La Grippe de Géorgie a ravagé le monde en très peu de temps à cause des moyens de transport d’aujourd’hui qui favorisent les contagions sachant que cette grippe s’attrape vite et le temps de survie est très court. Par conséquent, en très peu de temps quasiment toute la population mondiale a disparu.

Uniquement quelques survivants vivent dans un monde coupé des nouvelles technologies, sans Internet, sans moyen de transport (plus de carburants),sans de supermarchés (disparition du monde de la consommation) et un retour à la loi du plus fort (celui qui est armé détient le pouvoir) avec le développement de comportements extrêmes (secte avec des pratiques peu recommandables).

La Symphonie itinérante est un groupe d’artistes (mixte de théâtre et d’orchestre) qui sillonnent des espaces vides ponctués d’îlots de population qui squattent des habitations abandonnées. Malgré la dangerosité d’être sur la route, la passion et la joie des habitants leur donnent du courage pour continuer leur mission : « Survivre n’est pas suffisant ». La capacité de l’homme à s’adapter et à réussir à survivre en se récréant un univers (les passagers coincés à vie dans l’aéroport) montre que l’humanité est fragile face à la nature mais l’espoir est grand.
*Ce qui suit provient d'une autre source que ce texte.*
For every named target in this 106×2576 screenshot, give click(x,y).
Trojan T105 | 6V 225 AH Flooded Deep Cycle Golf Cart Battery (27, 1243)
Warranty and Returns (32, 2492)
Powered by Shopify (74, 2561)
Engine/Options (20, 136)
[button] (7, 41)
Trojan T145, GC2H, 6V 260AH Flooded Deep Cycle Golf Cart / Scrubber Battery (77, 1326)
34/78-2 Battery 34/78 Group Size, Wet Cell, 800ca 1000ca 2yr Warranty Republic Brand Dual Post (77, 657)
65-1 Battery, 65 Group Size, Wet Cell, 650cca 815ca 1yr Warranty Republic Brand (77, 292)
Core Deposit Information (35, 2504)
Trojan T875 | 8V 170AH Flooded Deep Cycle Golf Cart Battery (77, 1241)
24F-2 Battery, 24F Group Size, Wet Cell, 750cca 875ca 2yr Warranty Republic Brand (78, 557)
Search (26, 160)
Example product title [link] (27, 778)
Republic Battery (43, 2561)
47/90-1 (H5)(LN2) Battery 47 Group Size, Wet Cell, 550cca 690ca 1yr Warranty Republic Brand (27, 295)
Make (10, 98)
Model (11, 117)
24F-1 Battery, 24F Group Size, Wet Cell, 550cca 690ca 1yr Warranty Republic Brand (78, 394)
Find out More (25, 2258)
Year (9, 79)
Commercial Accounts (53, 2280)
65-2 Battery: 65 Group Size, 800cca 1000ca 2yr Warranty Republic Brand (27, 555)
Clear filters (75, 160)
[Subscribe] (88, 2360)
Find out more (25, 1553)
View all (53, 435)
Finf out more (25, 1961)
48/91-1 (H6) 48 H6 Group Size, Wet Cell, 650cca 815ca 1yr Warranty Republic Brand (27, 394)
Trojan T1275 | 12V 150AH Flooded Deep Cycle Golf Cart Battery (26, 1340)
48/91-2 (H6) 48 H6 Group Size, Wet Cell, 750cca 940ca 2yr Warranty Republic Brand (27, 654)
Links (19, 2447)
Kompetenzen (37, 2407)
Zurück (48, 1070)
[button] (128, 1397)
L’art et, en particulier, le théâtre est au cœur de cet ouvrage avec les premières pages sur la fin d’un artiste Arthur Leander (lien entre tous les personnages du roman) qui meurt sur scène en jouant le Roi Lear, avec la Symphonie itinérante qui joue Shakespeare et/ou Beethoven avec des extraits dans le roman. Quand tout disparaît, l’art permet de rêver et de lier les gens en donnant du plaisir. Belle réflexion sur ce qui reste quand tout ce qui est éphémère ou dépendant des technologies disparaît mais l’idée n’est pas assez développée.

Emily St John Mandel représente les artistes avec un goût amer où les « stars » perdent leurs âmes et leurs raisons de vivre au contact du succès. Un début de réflexion sur la société de consommation et ses travers.

Le lecteur découvre tout au long du roman « Station Eleven » le passé des protagonistes des survivants actuels dont Kristen qui assista au décès d’Arthur Leander et qui possède deux bande-dessinées de « Station Eleven », les deux premiers tomes d’une publication restreinte, qui sera le lien entre plusieurs personnages.

Une nouvelle lecture sur un roman post apocalyptique basé sur des souvenirs réalistes avec la grippe aviaire. D’ailleurs les cent premières pages m’ont semblé très réalistes et la lecture m’a beaucoup accroché malgré un style simple. Cependant, le roman « Station Eleven » est retombé avec des flashbacks sur plusieurs personnages sur leur vies avant/après et les histoires d’amour d’Arthur Leander. La fin est comme un avion qui après une longue descente en chute libre atterri sur la piste en silence sans marquer le lecteur plus que ça.

Début très prometteur mais finalement déçue.

Extrait page 229 : « Vous faites donc une distinction entre changer les personnes et modifier leur comportement. – Bien sûr – Tout est là, dit Dahlia. Je parie que, si vous coachez Dan, il en sortira sans doute bonifié, il s’améliorera sur des points concrets, mais il n’en restera pas moins un pauvre bougre accablé ».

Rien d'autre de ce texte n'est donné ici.